Kentsel dönüşüm, özellikle afet riski taşıyan bölgelerde yaşam güvenliğini artırmak ve sağlıksız yapılaşmayı ortadan kaldırmak amacıyla uygulanan çok yönlü bir süreçtir. Bu süreçte hukuki zemin çok önemlidir.
Kentsel dönüşüm projeleri, farklı tarafların birlikte hareket ettiği uzun soluklu süreçlerdir. Bu süreçlerde uyuşmazlıklar ortaya çıkabilmektedir. Kentsel dönüşüm sürecinde ortaya çıkan anlaşmazlıkların çözümü hem hukuki açıdan hem de projelerin gecikmeden gerçekleştirilebilmesi açısından büyük önem taşır.
Kentsel dönüşüm uyuşmazlıklarının çözümünde arabuluculuk önemli bir rol oynamaktadır ve sıklıkla başvurulan bir yöntem haline gelmiştir. Arabuluculuk; tarafların, aralarındaki uyuşmazlığı çözmek amacıyla, gönüllü olarak başvurdukları, tarafsız ve uzman bir üçüncü kişinin desteğiyle yürüttükleri sulh sürecidir. Arabuluculuk zamandan tasarruf sağlar çünkü uyuşmazlık mahkeme sürecine göre çok daha hızlı sonuçlanır ve daha düşük maliyetlidir. Uyuşmazlık tarafların kontrolündedir. Tarafların ilişkisini bozmadan çözüm sağlar. Uzlaşma sağlanamayan durumlarda hukuki çözüm yollarına başvurulabilir. Bu süreçte bir avukattan yardım almak çok önemlidir.
İmar Planı Değişiklikleri:
İmar planı, bir yerleşim alanının mevcut ve gelecekteki kullanım biçimini belirleyen, yapılaşma koşullarını düzenleyen ve kamu yararı gözetilerek hazırlanan planlardır.

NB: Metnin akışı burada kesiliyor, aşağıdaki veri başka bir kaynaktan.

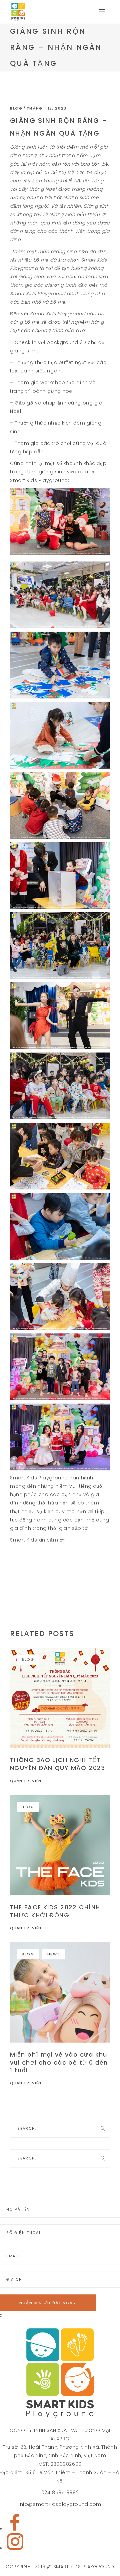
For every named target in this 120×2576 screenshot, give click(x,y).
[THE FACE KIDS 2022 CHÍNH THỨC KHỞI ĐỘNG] (60, 1845)
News (53, 1954)
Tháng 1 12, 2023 (47, 108)
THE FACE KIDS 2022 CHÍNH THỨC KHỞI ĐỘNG (55, 1911)
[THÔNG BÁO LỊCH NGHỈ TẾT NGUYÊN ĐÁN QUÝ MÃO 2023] (60, 1698)
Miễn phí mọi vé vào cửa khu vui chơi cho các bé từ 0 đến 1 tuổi (59, 2062)
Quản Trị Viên (25, 1780)
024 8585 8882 (60, 2492)
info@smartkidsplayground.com (60, 2504)
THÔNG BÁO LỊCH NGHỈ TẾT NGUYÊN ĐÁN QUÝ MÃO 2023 (57, 1764)
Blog (16, 108)
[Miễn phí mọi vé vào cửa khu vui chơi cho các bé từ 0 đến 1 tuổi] (60, 1992)
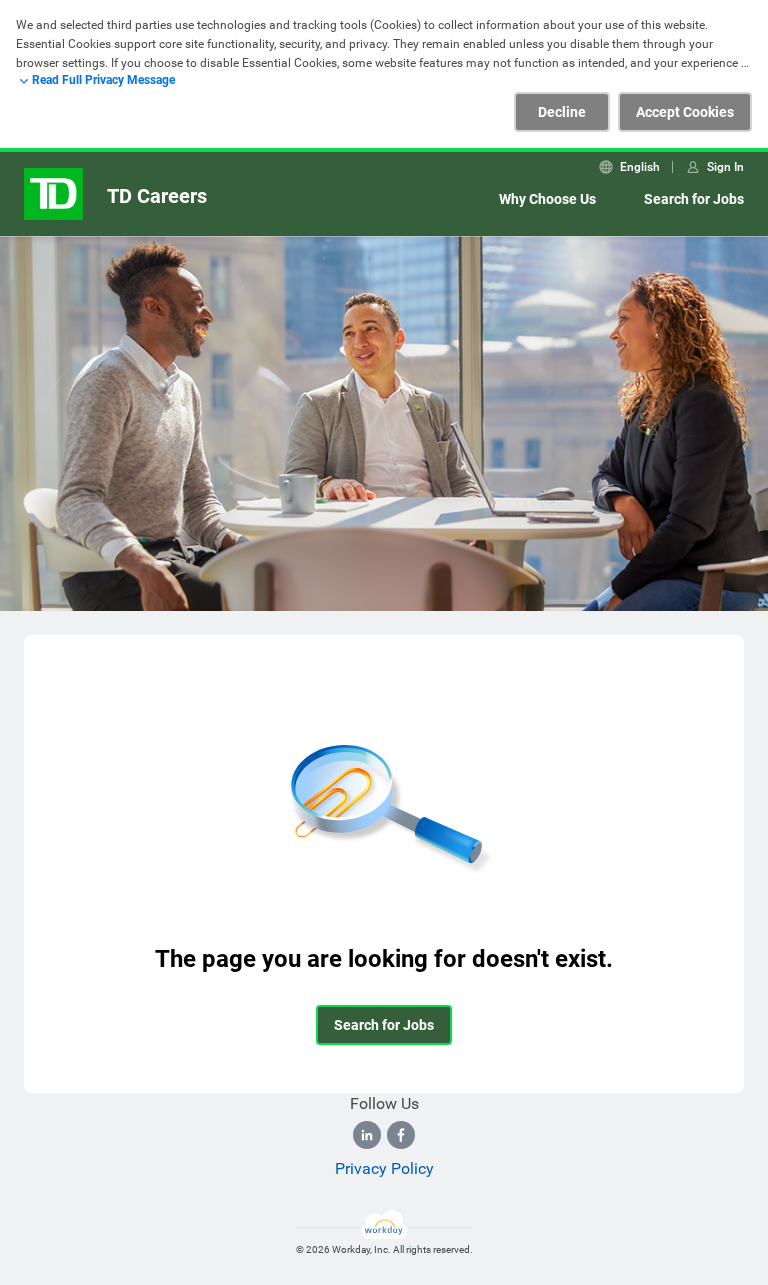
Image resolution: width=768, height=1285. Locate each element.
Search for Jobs (694, 199)
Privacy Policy (384, 1168)
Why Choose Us (547, 199)
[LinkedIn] (367, 1135)
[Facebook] (401, 1135)
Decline (562, 112)
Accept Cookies (685, 112)
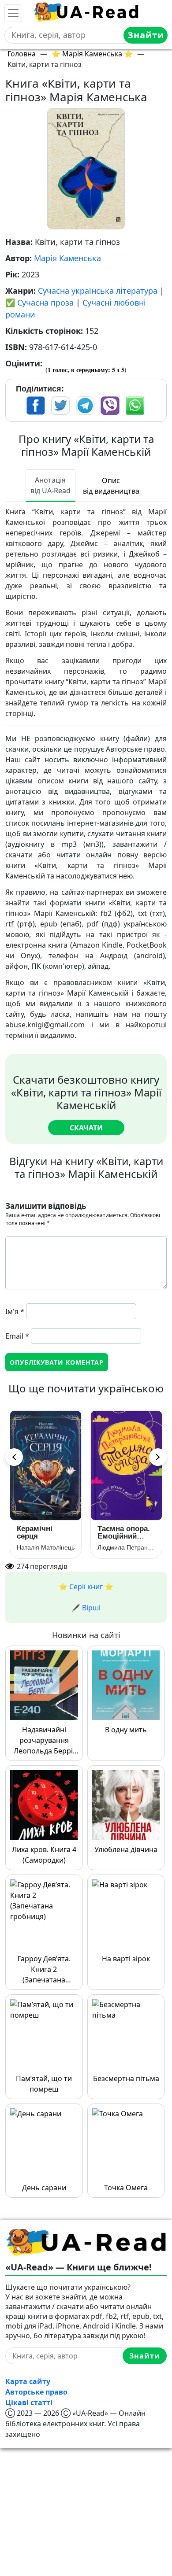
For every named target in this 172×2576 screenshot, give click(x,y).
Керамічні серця (34, 1532)
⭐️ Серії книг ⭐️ (86, 1586)
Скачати (86, 1128)
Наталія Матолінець (46, 1547)
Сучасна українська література (97, 290)
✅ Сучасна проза (39, 302)
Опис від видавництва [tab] (111, 486)
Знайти (145, 35)
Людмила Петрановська (126, 1547)
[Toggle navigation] (13, 13)
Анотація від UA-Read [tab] (50, 485)
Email (17, 1336)
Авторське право (36, 2392)
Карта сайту (27, 2381)
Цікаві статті (28, 2402)
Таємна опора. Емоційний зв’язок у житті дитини (124, 1532)
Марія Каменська (67, 258)
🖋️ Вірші (86, 1608)
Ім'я (14, 1311)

İmar planlarında değişiklik yapılmasının temel gerekçeleri şunlardır :
*Kamu yararının yeniden değerlendirilmesi,
*Mevcut yapılaşma koşullarına uygun hale getirme,
*Kentsel dönüşüm projelerinin uygulanması,
*Yeni ulaşım hatlarının veya kamu yatırımlarının gerektirmesi
Kentsel dönüşüm süreci yalnızca yapıların yıkılıp yeniden yapılmasını değil, aynı zamanda da bölgenin imar planlarıyla yeniden düzenlenmesini içerir. İmar planı değişikliği uygulama imar planlarının ihtiyaca cevap vermediği ve uygulanmasında problem çıkan durumlarda planın bir kısmının değiştirilmesi amacıyla yapılır.

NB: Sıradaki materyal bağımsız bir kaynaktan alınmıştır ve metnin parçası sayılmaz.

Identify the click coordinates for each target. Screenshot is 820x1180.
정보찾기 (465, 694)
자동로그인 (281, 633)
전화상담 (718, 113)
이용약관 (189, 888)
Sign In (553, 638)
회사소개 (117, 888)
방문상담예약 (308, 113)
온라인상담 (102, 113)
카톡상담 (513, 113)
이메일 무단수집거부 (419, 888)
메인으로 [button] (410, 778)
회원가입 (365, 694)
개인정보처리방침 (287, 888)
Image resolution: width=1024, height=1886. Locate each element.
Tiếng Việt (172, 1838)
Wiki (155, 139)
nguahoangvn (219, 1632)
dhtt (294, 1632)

3194 sayılı İmar Kanunu doğrultusunda;
*Mevcut imar hakları yeniden değerlendirilir,
*Yoğunluk, yükseklik ve kullanım amacı gibi kriterler planlarla belirlenir,
*Gerekli altyapı ve sosyal donatı alanları (yeşil alan, otopark, yol vb.) planlanır.
Kentsel dönüşüm projelerinin hayata geçebilmesi için imar planı değişiklikleri yapabilir. Belediye veya Çevre, Şehircilik ve İklim Değişikliği Bakanlığı bu imar planı değişikliklerini gerçekleştirir. Kentsel dönüşüm kapsamında yapılan imar planı değişiklikleri plan bütünlüğüne ve kamu yararına uygun olmalıdır, bu değişiklikler yapının ihtiyaçları göz önünde bulundurularak yapılır. Hukuka aykırı plan değişiklikleri, idare mahkemelerinde dava konusu olabilir. Bu işlemler kamu gücüne dayanarak ve kamu yararı amacıyla tesis edilir. Yapılan değişiklikler taşınmaz sahiplerinin mülkiyet hakkını etkileyebilir. Taşınmaz sahiplerinin itiraz hakkı ve yargı yolu açıktır.